YOUR ASSIGNMENT => Reproduce the full set of records that follow, exactly as shown.

..........

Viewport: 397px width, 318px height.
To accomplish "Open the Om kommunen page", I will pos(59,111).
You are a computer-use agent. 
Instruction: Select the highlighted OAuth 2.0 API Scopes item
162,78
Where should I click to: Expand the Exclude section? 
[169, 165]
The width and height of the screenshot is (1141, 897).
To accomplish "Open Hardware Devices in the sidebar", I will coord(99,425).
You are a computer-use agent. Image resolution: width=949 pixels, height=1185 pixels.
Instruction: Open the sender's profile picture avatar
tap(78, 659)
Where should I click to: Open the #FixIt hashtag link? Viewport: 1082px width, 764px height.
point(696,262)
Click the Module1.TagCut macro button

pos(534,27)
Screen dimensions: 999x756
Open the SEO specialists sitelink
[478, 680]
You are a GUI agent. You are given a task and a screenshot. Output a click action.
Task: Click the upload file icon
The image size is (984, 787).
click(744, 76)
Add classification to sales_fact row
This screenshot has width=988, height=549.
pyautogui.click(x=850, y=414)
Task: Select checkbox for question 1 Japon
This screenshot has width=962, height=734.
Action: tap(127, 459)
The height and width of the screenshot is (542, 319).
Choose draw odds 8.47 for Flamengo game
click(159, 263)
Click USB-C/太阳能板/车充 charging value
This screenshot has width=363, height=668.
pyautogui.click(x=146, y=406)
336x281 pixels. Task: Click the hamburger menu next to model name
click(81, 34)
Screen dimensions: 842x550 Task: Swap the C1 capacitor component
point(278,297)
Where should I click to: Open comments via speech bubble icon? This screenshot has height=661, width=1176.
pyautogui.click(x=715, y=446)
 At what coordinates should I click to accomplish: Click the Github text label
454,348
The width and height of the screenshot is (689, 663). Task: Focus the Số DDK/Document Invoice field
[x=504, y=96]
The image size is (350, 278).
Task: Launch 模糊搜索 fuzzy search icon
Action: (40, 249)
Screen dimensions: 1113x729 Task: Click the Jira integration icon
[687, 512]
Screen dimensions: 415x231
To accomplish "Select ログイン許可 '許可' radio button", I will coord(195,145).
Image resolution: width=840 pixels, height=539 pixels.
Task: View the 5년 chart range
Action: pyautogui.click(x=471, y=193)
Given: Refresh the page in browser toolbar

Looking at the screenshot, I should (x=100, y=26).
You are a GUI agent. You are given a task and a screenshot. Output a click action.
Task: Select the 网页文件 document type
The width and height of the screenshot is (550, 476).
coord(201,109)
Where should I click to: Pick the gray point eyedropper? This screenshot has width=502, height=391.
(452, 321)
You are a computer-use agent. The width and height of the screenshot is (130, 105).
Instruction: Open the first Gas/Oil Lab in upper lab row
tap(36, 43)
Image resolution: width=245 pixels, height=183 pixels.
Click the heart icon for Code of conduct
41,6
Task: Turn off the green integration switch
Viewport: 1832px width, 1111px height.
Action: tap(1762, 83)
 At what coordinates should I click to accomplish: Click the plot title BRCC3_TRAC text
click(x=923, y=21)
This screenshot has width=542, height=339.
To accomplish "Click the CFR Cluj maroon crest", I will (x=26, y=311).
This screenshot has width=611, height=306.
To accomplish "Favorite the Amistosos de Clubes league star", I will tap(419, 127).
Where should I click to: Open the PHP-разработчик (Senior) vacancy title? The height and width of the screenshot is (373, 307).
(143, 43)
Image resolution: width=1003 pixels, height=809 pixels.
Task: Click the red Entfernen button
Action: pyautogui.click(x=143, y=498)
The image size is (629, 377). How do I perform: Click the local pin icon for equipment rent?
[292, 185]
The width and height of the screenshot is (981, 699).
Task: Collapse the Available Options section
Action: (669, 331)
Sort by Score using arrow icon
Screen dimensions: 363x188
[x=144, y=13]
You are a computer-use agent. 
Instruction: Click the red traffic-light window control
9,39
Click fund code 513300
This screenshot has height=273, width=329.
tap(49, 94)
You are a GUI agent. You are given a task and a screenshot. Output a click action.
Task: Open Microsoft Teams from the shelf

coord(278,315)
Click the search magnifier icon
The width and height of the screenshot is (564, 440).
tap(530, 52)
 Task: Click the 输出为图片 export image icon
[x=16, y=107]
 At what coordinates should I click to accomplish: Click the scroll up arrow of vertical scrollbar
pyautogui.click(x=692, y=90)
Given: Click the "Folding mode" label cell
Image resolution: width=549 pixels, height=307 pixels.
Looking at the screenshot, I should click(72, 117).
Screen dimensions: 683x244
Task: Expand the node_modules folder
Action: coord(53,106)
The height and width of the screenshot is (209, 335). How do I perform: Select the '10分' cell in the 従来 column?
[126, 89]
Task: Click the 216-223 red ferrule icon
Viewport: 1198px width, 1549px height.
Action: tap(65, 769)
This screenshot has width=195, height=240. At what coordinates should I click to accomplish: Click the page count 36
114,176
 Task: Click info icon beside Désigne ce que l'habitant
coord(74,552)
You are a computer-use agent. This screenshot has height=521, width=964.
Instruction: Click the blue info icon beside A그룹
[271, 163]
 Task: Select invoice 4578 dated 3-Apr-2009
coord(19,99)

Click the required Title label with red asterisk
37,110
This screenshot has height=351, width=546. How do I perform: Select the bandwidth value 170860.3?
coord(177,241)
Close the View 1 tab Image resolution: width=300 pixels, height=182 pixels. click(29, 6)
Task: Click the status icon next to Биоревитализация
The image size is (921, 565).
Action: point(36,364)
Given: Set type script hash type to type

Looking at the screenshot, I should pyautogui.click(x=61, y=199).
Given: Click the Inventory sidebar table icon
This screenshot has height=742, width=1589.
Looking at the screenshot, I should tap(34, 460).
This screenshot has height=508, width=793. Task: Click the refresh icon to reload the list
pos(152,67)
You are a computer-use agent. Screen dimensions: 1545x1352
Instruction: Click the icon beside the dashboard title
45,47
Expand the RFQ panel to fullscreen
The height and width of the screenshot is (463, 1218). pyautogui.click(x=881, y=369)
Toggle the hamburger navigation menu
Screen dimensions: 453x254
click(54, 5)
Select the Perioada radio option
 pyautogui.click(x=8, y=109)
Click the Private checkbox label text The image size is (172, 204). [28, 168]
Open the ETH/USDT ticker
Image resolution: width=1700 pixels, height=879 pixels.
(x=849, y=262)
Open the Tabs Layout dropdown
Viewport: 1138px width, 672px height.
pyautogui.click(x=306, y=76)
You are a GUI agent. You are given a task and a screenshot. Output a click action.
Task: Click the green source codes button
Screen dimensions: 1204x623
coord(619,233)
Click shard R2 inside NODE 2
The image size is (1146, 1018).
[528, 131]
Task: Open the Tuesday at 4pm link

..........

COMPLETED EXERCISE =>
Viewport: 397px width, 318px height.
To accomplish "Open the Om kommunen page", I will pos(59,111).
You are a computer-use agent. 
Instruction: Select the highlighted OAuth 2.0 API Scopes item
162,78
Where should I click to: Expand the Exclude section? 
[169, 165]
The width and height of the screenshot is (1141, 897).
To accomplish "Open Hardware Devices in the sidebar", I will coord(99,425).
You are a computer-use agent. Image resolution: width=949 pixels, height=1185 pixels.
Instruction: Open the sender's profile picture avatar
tap(78, 659)
Where should I click to: Open the #FixIt hashtag link? Viewport: 1082px width, 764px height.
point(696,262)
Click the Module1.TagCut macro button

pos(534,27)
Screen dimensions: 999x756
Open the SEO specialists sitelink
[478, 680]
You are a GUI agent. You are given a task and a screenshot. Output a click action.
Task: Click the upload file icon
The image size is (984, 787).
click(744, 76)
Add classification to sales_fact row
This screenshot has width=988, height=549.
pyautogui.click(x=850, y=414)
Task: Select checkbox for question 1 Japon
This screenshot has width=962, height=734.
Action: tap(127, 459)
The height and width of the screenshot is (542, 319).
Choose draw odds 8.47 for Flamengo game
click(159, 263)
Click USB-C/太阳能板/车充 charging value
This screenshot has width=363, height=668.
pyautogui.click(x=146, y=406)
336x281 pixels. Task: Click the hamburger menu next to model name
click(81, 34)
Screen dimensions: 842x550 Task: Swap the C1 capacitor component
point(278,297)
Where should I click to: Open comments via speech bubble icon? This screenshot has height=661, width=1176.
pyautogui.click(x=715, y=446)
 At what coordinates should I click to accomplish: Click the Github text label
454,348
The width and height of the screenshot is (689, 663). Task: Focus the Số DDK/Document Invoice field
[x=504, y=96]
The image size is (350, 278).
Task: Launch 模糊搜索 fuzzy search icon
Action: (40, 249)
Screen dimensions: 1113x729 Task: Click the Jira integration icon
[687, 512]
Screen dimensions: 415x231
To accomplish "Select ログイン許可 '許可' radio button", I will coord(195,145).
Image resolution: width=840 pixels, height=539 pixels.
Task: View the 5년 chart range
Action: pyautogui.click(x=471, y=193)
Given: Refresh the page in browser toolbar

Looking at the screenshot, I should (x=100, y=26).
You are a GUI agent. You are given a task and a screenshot. Output a click action.
Task: Select the 网页文件 document type
The width and height of the screenshot is (550, 476).
coord(201,109)
Where should I click to: Pick the gray point eyedropper? This screenshot has width=502, height=391.
(452, 321)
You are a computer-use agent. The width and height of the screenshot is (130, 105).
Instruction: Open the first Gas/Oil Lab in upper lab row
tap(36, 43)
Image resolution: width=245 pixels, height=183 pixels.
Click the heart icon for Code of conduct
41,6
Task: Turn off the green integration switch
Viewport: 1832px width, 1111px height.
Action: tap(1762, 83)
 At what coordinates should I click to accomplish: Click the plot title BRCC3_TRAC text
click(x=923, y=21)
This screenshot has width=542, height=339.
To accomplish "Click the CFR Cluj maroon crest", I will (x=26, y=311).
This screenshot has width=611, height=306.
To accomplish "Favorite the Amistosos de Clubes league star", I will tap(419, 127).
Where should I click to: Open the PHP-разработчик (Senior) vacancy title? The height and width of the screenshot is (373, 307).
(143, 43)
Image resolution: width=1003 pixels, height=809 pixels.
Task: Click the red Entfernen button
Action: pyautogui.click(x=143, y=498)
The image size is (629, 377). How do I perform: Click the local pin icon for equipment rent?
[292, 185]
The width and height of the screenshot is (981, 699).
Task: Collapse the Available Options section
Action: (669, 331)
Sort by Score using arrow icon
Screen dimensions: 363x188
[x=144, y=13]
You are a computer-use agent. 
Instruction: Click the red traffic-light window control
9,39
Click fund code 513300
This screenshot has height=273, width=329.
tap(49, 94)
You are a GUI agent. You are given a task and a screenshot. Output a click action.
Task: Open Microsoft Teams from the shelf

coord(278,315)
Click the search magnifier icon
The width and height of the screenshot is (564, 440).
tap(530, 52)
 Task: Click the 输出为图片 export image icon
[x=16, y=107]
 At what coordinates should I click to accomplish: Click the scroll up arrow of vertical scrollbar
pyautogui.click(x=692, y=90)
Given: Click the "Folding mode" label cell
Image resolution: width=549 pixels, height=307 pixels.
Looking at the screenshot, I should click(72, 117).
Screen dimensions: 683x244
Task: Expand the node_modules folder
Action: coord(53,106)
The height and width of the screenshot is (209, 335). How do I perform: Select the '10分' cell in the 従来 column?
[126, 89]
Task: Click the 216-223 red ferrule icon
Viewport: 1198px width, 1549px height.
Action: tap(65, 769)
This screenshot has width=195, height=240. At what coordinates should I click to accomplish: Click the page count 36
114,176
 Task: Click info icon beside Désigne ce que l'habitant
coord(74,552)
You are a computer-use agent. This screenshot has height=521, width=964.
Instruction: Click the blue info icon beside A그룹
[271, 163]
 Task: Select invoice 4578 dated 3-Apr-2009
coord(19,99)

Click the required Title label with red asterisk
37,110
This screenshot has height=351, width=546. How do I perform: Select the bandwidth value 170860.3?
coord(177,241)
Close the View 1 tab Image resolution: width=300 pixels, height=182 pixels. click(29, 6)
Task: Click the status icon next to Биоревитализация
The image size is (921, 565).
Action: point(36,364)
Given: Set type script hash type to type

Looking at the screenshot, I should pyautogui.click(x=61, y=199).
Given: Click the Inventory sidebar table icon
This screenshot has height=742, width=1589.
Looking at the screenshot, I should tap(34, 460).
This screenshot has height=508, width=793. Task: Click the refresh icon to reload the list
pos(152,67)
You are a computer-use agent. Screen dimensions: 1545x1352
Instruction: Click the icon beside the dashboard title
45,47
Expand the RFQ panel to fullscreen
The height and width of the screenshot is (463, 1218). pyautogui.click(x=881, y=369)
Toggle the hamburger navigation menu
Screen dimensions: 453x254
click(54, 5)
Select the Perioada radio option
 pyautogui.click(x=8, y=109)
Click the Private checkbox label text The image size is (172, 204). [28, 168]
Open the ETH/USDT ticker
Image resolution: width=1700 pixels, height=879 pixels.
(x=849, y=262)
Open the Tabs Layout dropdown
Viewport: 1138px width, 672px height.
pyautogui.click(x=306, y=76)
You are a GUI agent. You are given a task and a screenshot. Output a click action.
Task: Click the green source codes button
Screen dimensions: 1204x623
coord(619,233)
Click shard R2 inside NODE 2
The image size is (1146, 1018).
[528, 131]
Task: Open the Tuesday at 4pm link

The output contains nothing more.